Bottom line: The ob-gyn is not monitoring the pregnancy at this visit, and you have documented what you know at the end of the visit by using Z32.01. As for the ob record, you should not begin it until the next visit. Otherwise, carriers will consider the whole visit part of the global ob service.

Think of it this way: Tell your doctors to not start the ob flow sheet until after the first visit where the doctor confirmed the patient’s pregnancy. The next visit the ob schedules after the confirmation is the start of the ob flow sheet. This prevents visits where patients come in to start prenatal care, only to find out they are not pregnant.

Keep in mind: You must report what you know at the end of any visit. If the ob-gyn knows the patient is pregnant, you must report the patient as pregnant and include the appropriate pregnancy diagnosis. If you have a positive pregnancy test, that code will be Z32.01.

Myth #2: Patient comes in for her annual exam already knowing she’s pregnant. Reporting the annual exam is a no-no.

Reality: You should code the annual visit and a diagnostic test to confirm the pregnancy. The annual visit is what the patient was coming in for.
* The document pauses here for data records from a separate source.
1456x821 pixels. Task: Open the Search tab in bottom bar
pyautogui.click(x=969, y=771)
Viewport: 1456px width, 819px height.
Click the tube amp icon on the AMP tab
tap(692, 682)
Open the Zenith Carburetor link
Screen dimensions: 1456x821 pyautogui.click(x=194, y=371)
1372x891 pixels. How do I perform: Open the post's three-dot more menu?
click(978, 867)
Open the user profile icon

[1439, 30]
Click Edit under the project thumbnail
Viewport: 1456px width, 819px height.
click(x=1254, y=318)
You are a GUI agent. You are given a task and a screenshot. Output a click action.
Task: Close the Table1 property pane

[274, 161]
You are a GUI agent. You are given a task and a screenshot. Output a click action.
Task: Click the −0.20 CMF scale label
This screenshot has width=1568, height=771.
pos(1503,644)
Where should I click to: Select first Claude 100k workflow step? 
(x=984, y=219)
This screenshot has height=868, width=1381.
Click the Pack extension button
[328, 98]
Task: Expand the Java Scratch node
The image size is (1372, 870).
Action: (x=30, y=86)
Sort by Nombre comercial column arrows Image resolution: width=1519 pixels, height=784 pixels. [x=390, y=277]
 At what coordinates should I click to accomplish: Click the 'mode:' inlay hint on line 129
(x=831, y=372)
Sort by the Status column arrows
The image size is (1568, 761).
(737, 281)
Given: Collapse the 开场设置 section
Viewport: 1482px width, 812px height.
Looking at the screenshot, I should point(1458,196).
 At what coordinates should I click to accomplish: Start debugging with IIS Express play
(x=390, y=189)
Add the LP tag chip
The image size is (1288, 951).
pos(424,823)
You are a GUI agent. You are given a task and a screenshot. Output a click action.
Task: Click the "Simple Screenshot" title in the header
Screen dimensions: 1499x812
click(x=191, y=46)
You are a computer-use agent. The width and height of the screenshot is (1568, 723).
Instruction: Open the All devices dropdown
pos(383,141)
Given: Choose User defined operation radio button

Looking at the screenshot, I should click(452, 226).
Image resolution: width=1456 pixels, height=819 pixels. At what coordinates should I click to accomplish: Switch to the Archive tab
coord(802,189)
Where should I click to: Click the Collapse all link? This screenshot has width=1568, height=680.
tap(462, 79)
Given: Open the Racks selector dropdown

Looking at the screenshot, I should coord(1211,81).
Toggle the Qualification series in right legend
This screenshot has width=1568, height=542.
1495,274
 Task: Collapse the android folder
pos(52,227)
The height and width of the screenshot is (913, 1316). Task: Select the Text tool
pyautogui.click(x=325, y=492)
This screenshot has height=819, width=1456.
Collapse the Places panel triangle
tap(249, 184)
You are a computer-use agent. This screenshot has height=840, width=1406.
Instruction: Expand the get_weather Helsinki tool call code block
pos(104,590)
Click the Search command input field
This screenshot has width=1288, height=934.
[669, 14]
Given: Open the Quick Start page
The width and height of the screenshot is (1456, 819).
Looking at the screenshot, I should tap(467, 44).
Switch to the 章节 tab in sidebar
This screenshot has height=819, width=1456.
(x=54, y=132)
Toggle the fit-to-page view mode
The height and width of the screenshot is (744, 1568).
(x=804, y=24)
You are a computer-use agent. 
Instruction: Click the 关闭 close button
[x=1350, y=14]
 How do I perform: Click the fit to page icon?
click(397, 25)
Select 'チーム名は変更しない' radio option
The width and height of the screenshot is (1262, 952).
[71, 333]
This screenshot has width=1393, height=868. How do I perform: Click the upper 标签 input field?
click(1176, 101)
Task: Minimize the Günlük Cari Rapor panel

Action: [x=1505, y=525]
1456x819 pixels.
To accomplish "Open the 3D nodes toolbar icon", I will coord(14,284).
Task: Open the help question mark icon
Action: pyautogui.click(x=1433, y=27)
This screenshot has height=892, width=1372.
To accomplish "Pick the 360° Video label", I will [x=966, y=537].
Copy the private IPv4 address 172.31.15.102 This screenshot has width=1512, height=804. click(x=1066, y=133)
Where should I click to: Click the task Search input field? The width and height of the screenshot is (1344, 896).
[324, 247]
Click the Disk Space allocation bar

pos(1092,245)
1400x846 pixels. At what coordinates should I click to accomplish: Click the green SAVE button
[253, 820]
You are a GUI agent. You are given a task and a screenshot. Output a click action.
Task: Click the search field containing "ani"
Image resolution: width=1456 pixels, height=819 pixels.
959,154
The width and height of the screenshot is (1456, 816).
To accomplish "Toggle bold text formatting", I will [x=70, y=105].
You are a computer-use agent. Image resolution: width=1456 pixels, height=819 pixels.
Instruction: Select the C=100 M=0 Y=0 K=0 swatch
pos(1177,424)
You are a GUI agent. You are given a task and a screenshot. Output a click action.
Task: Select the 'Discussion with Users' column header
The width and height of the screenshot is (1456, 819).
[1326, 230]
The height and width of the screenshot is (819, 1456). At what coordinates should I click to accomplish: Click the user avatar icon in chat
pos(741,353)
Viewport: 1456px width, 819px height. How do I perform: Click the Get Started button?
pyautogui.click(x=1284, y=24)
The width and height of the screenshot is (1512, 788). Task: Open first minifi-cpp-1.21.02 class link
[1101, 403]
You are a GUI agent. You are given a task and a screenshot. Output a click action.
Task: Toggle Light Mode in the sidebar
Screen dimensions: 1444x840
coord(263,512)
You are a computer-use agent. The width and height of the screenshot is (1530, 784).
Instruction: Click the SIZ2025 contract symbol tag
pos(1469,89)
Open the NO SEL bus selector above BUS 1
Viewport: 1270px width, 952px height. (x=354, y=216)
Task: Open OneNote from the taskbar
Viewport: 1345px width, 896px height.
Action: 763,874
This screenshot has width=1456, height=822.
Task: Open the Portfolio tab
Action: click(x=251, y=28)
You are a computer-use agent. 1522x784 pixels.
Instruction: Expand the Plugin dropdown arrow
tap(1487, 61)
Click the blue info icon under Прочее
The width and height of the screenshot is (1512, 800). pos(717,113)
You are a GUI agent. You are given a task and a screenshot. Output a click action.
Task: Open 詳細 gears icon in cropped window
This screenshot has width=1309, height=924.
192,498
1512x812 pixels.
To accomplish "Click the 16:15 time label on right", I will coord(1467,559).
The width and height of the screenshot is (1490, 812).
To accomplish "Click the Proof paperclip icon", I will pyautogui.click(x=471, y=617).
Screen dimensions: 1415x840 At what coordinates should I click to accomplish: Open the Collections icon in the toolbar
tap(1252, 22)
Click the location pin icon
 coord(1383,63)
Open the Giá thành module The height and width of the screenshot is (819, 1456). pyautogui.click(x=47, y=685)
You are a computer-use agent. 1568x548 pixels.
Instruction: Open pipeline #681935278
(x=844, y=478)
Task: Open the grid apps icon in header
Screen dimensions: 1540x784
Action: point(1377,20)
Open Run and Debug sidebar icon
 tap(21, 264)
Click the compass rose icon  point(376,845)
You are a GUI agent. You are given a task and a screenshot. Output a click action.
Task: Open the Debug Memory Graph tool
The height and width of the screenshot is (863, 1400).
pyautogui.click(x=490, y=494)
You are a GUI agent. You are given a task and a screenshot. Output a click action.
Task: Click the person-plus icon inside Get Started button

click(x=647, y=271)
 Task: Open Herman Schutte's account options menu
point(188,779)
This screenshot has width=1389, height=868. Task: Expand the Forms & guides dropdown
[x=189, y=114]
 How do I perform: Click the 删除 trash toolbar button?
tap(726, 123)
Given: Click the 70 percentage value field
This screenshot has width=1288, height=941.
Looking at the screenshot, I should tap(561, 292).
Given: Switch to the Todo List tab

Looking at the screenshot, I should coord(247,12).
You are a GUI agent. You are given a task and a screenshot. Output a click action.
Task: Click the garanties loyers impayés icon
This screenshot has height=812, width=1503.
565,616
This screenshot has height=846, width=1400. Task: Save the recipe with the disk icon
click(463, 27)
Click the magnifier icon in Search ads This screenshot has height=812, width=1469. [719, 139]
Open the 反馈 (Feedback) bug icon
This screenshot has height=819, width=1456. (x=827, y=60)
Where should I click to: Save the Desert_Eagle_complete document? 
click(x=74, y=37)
Remember to link the pregnancy diagnosis to the test, not the annual examination. Your claim should look like this:

  • the diagnostic test (such as 81025) linked to the pregnancy exam diagnosis (Z32.01)
  • the annual exam code (99384-99386 for new patients, or 99394-99396 for established patients) linked to Z01.411 or Z01.419.

Caution: You would not normally also bill for a low level service (such as 99211) under this circumstance unless there was a significant and separate E/M service related to the pregnancy evaluation at this annual visit. In most cases, the physician will merely confirm the home pregnancy test and schedule the patient for obstetric care at the next visit. But keep in mind that if the pregnancy is being evaluated or managed, the payer is likely to include the entire visit as part of global care.

As for the global ob package, the patient should schedule a full visit with the ob-gyn. All visits, including the initial encounter with the physician, count toward the total for global care, which generally includes 13 outpatient antepartum visits.

Getting a confirmatory ob ultrasound paid by any insurance company at the time the patient presents for an annual isn’t easy. Experts advise you to save yourself some hassle and set up a separate appointment for the ob-gyn to initiate the prenatal care.

Myth #3: The patient presents for her annual exam but has other complaints, and the ob-gyn discovers she is pregnant. You shouldn’t therefore not report the annual exam.

Reality: Actually, the work involved in eliminating other possible diagnoses may constitute a higher-level E/M service. That work would not focus on or relate to the pregnancy, except to confirm it with a test. Your claim should look like this:

  • the higher-level E/M service (such as 99214, Office or other outpatient visit for the evaluation and management of an established patient ... 25 minutes face-to-face…) with modifier 25 (Significant, separately identifiable evaluation and management service by the same physician or other qualified health care professional on the same day of the procedure or other service) added and linked to the diagnosis for the problems evaluated
  • the diagnostic test (such as 81025) linked to Z32.01
  • the annual exam code (99384-99386 for new patients, or 99394-99396 for established patients) linked to Z01.411 or Z01.419.

But remember that you cannot double count things you use to determine the unrelated level of service with the things you are counting toward the annual exam. The two services must be clearly separate, says Suzan Hauptman, MPM, CPC, CEMC, CEDC, director, compliance audit, Cancer Treatment Centers of America.